6. 4. 1250 Calendary

6.4. 1250 Crusade: the king fell into captivity

Categories: Personalities , Years of war and revolution , Calendar

Mansura

The Seventh Crusade lasted six years (1248 to 1254). A major turning point occurred on April 6, 1250, when the French king Louis IX fell with his army to the Saracens. He had to surrender the conquered city of Dimyat on the Mediterranean coast.

In 1248, a Crusader fleet of 1800 ships arrived in Cyprus with the intention of launching the Seventh Crusade against the Muslims by conquering Egypt. The commander, King Louis IX of France, attempted to enlist the OioMongols on his side to launch a coordinated attack. When he failed to do so, the crusading force sailed to the Dimyat. As soon as they arrived, the local population fled. "When As-Salih Ayyub, who was in Syria at the time, heard this, he headed back to Egypt and avoided Dimyat, instead reaching the city of Mansoura. There he organized an army and commandos who harassed the Crusaders," the collective of authors write in their book, History of Islam.

Due to the mounting pressure of the Crusader offensive, Ayyuban's health, already quite ill, was deteriorating. His wife, Shajar al-Durr, called an assembly of all the war generals and thus became commander-in-chief of the Egyptian forces. "She ordered the fortification of Mansurah, ordered a large amount of supplies to be gathered and concentrated the forces. She also organized a war fleet and dispersed it at various strategic points along the Nile River," the History of Islam still states.

However, in 1249, Louis succeeded in capturing Dimyat. He landed in Egypt and advanced towards Cairo. In December, he clashed with a formidable Egyptian army under Fakhruddin, who held the adjacent bank of the Bahr as-Saghir Canal. During dawn on 8 February 1250, the king's brother Robert of Artois led a vanguard of knights across the ford. He immediately attacked the Egyptian camp, killing many Egyptians, including Fakhruddin. The rest of the Egyptian forces fled to the city of Mansoura, where Robert pursued them. The knights made it into the city unopposed, but were subsequently slaughtered by the enemy in the narrow streets.

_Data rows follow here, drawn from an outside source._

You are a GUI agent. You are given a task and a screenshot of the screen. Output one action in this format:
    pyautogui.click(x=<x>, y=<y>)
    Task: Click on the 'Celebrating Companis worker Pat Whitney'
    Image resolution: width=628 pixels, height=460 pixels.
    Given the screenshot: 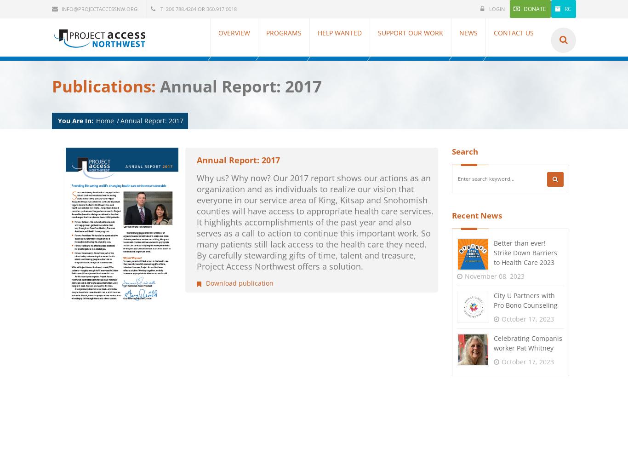 What is the action you would take?
    pyautogui.click(x=528, y=342)
    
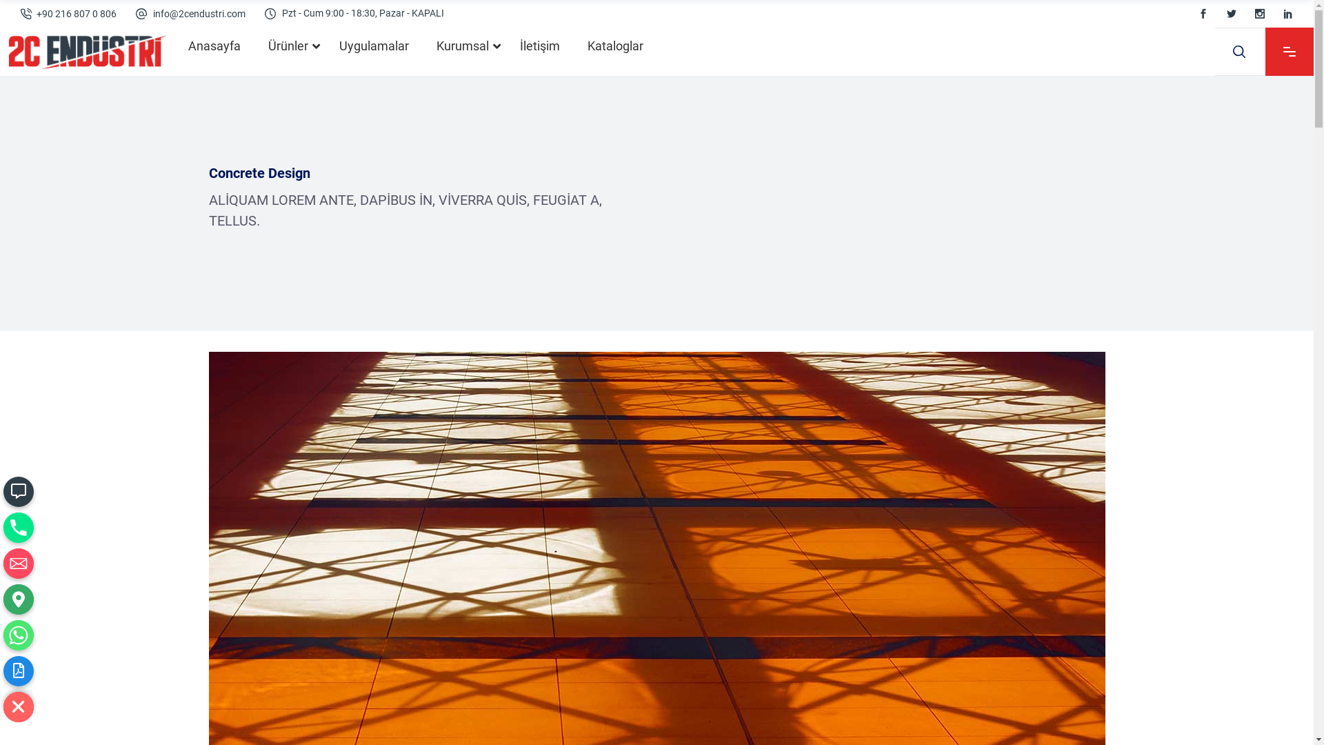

Outside the city, however, the Christians continued to hold the upper hand. Plagued by disease and pursued by Egyptian forces, the Crusaders attempted to retreat back to the Dimyat. But on April 6, 1250, Louis
IX and most of his army were defeated at Fariskur and fell into Saracen captivity. The king was kept in chains in a house in Mansoura. His brother was killed. Pope Innocent IV responded with appeals for help, ordering public prayers and encouraging the noble captive in every way possible.

However, the king had to pay a very large ransom indeed to be allowed to move around Palestine as a pilgrim. "And besides this, he had nothing to do but to return the Sultan of Dimyat. He did not return to France until four years later," say Drahomír Suchánek and Václav Drška in their book Ecclesiastical History: Antiquity and the Middle Ages.

The king decided to go on the eighth crusade in 1270.